*Tarefa proposta 1:* O editorial confirma cada uma das afirmações abaixo? Para cada uma, responda sim ou não e cite, sem alterar uma palavra, o trecho do editorial que decide. (a) O editorial foi escrito antes do falecimento do Papa Francisco. (b) A Exortação apostólica Laudate Deum foi publicada depois da Cop28. (c) A universidade La Sapienza é descrita como religiosa por natureza.
*Tarefa proposta 2:* Atualize o trecho do editorial de "Publicamos amplos excertos" a "e a educação.", substituindo "diretora" por "editora-chefe".

*Texto extraído:*
- - - - - - -
Publicamos amplos excertos do editorial contido no número 174 de Rassegna di Architettura e Urbanistica, editada pela Universidade romana La Sapienza, dedicado ao décimo aniversário da carta encíclica do Papa Francisco, Laudato si’ e escrito antes do falecimento do Pontífice. O editorial é assinado pela diretora da revista e pelo cardeal prefeito do Dicastério para a cultura e a educação.
Maria Argenti e José Tolentino de Mendonça
Nos dias em que o tema da crise climática é objeto de uma repentina remoção da agenda pública, excluído em cada vez mais países até do debate cultural, este número de “Rassegna” — publicado no décimo aniversário da Encíclica Laudato si’— é fruto de uma reflexão compartilhada e de uma colaboração inesperada entre “La Sapienza”, uma das mais antigas universidades europeias, laica nos seus fundamentos e na sua fé, e um Dicastério da Santa Sé, o da Cultura e da Educação, religioso por natureza, comprometido na reflexão sobre o papel da arquitetura nas sociedades contemporâneas, com a organização da representação do Vaticano na Bienal de Arquitetura de Veneza. No centro está o papel que os intelectuais e as universidades, os professores e os investigadores podem desempenhar para dar início a um processo de renovada tomada de consciência acerca do que liga a arquitetura ao desenvolvimento sustentável, ao futuro das cidades e do planeta. Pois a urgência não diminuiu de modo algum. E diz respeito a todos nós, sem excluir ninguém. Já há um ano, face ao agravar-se da crise, a alarmante Exortação apostólica do Papa Francisco Laudate Deum, na véspera da Cop28 em Dubai em 2023, ressoou como um dramático último aviso ignorado. Hoje, perante o crescente cansaço da política e a tentação fatal e ilógica de voltar atrás, iludindo-nos de que a crise pode ser simplesmente negada, é tarefa das instituições culturais cultivar a ciência e o conhecimento, a lógica e a razão.
- - - - - - -
*Dados de origem:*
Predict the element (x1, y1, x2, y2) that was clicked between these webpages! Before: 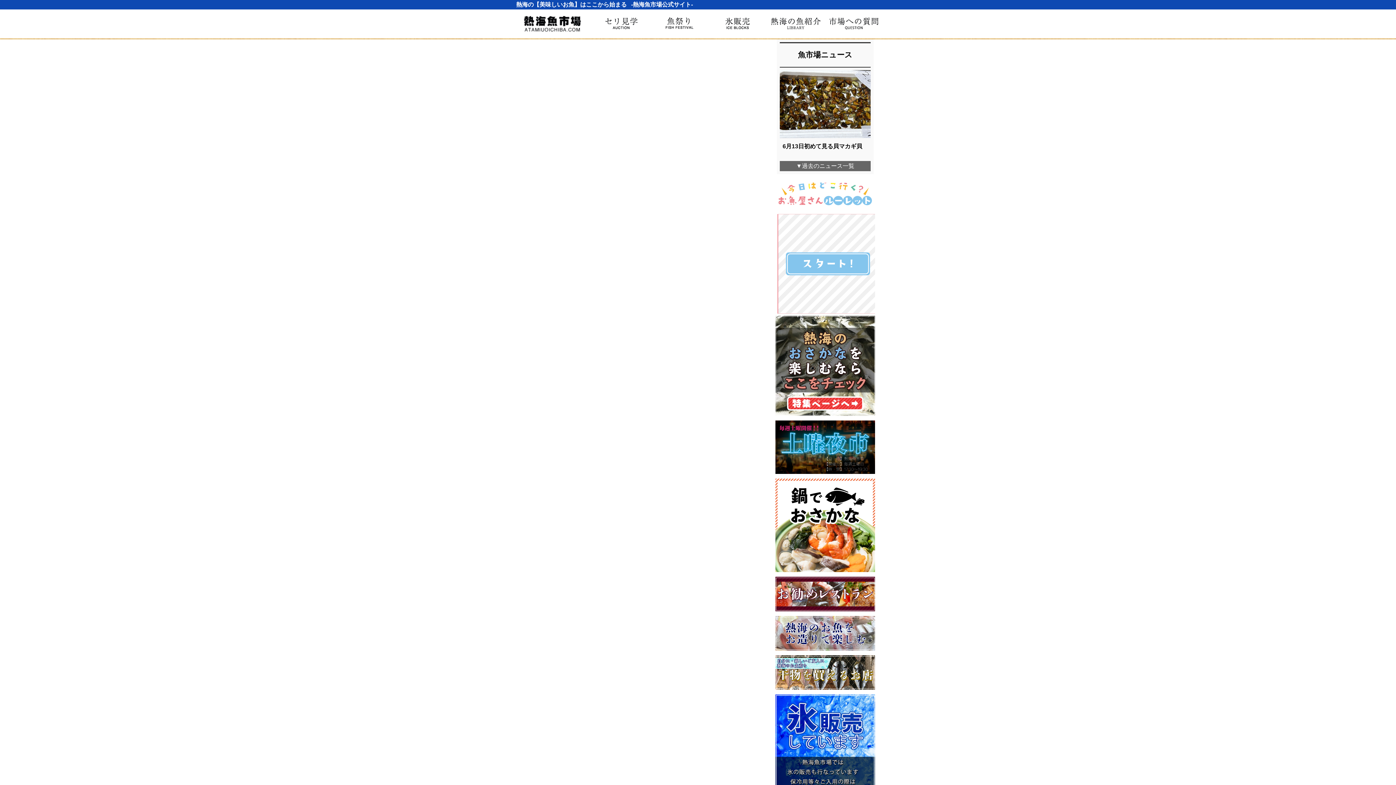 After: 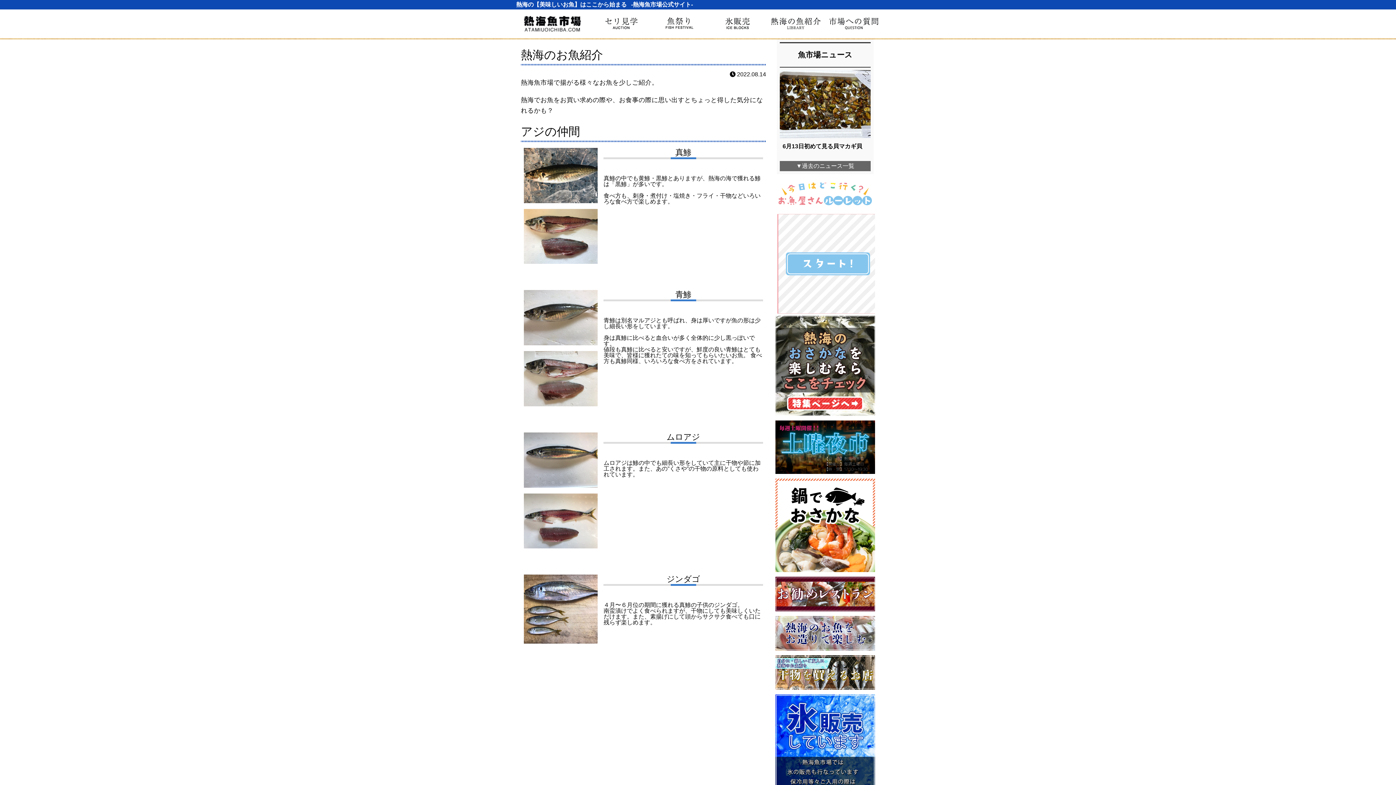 Action: bbox: (769, 28, 821, 34)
- - - - - - -
*Resposta final 1:*
(a) Sim: "e escrito antes do falecimento do Pontífice".
(b) Não: "na véspera da Cop28 em Dubai em 2023".
(c) Não: "laica nos seus fundamentos e na sua fé".

*Resposta final 2:*
Publicamos amplos excertos do editorial contido no número 174 de Rassegna di Architettura e Urbanistica, editada pela Universidade romana La Sapienza, dedicado ao décimo aniversário da carta encíclica do Papa Francisco, Laudato si’ e escrito antes do falecimento do Pontífice. O editorial é assinado pela editora-chefe da revista e pelo cardeal prefeito do Dicastério para a cultura e a educação.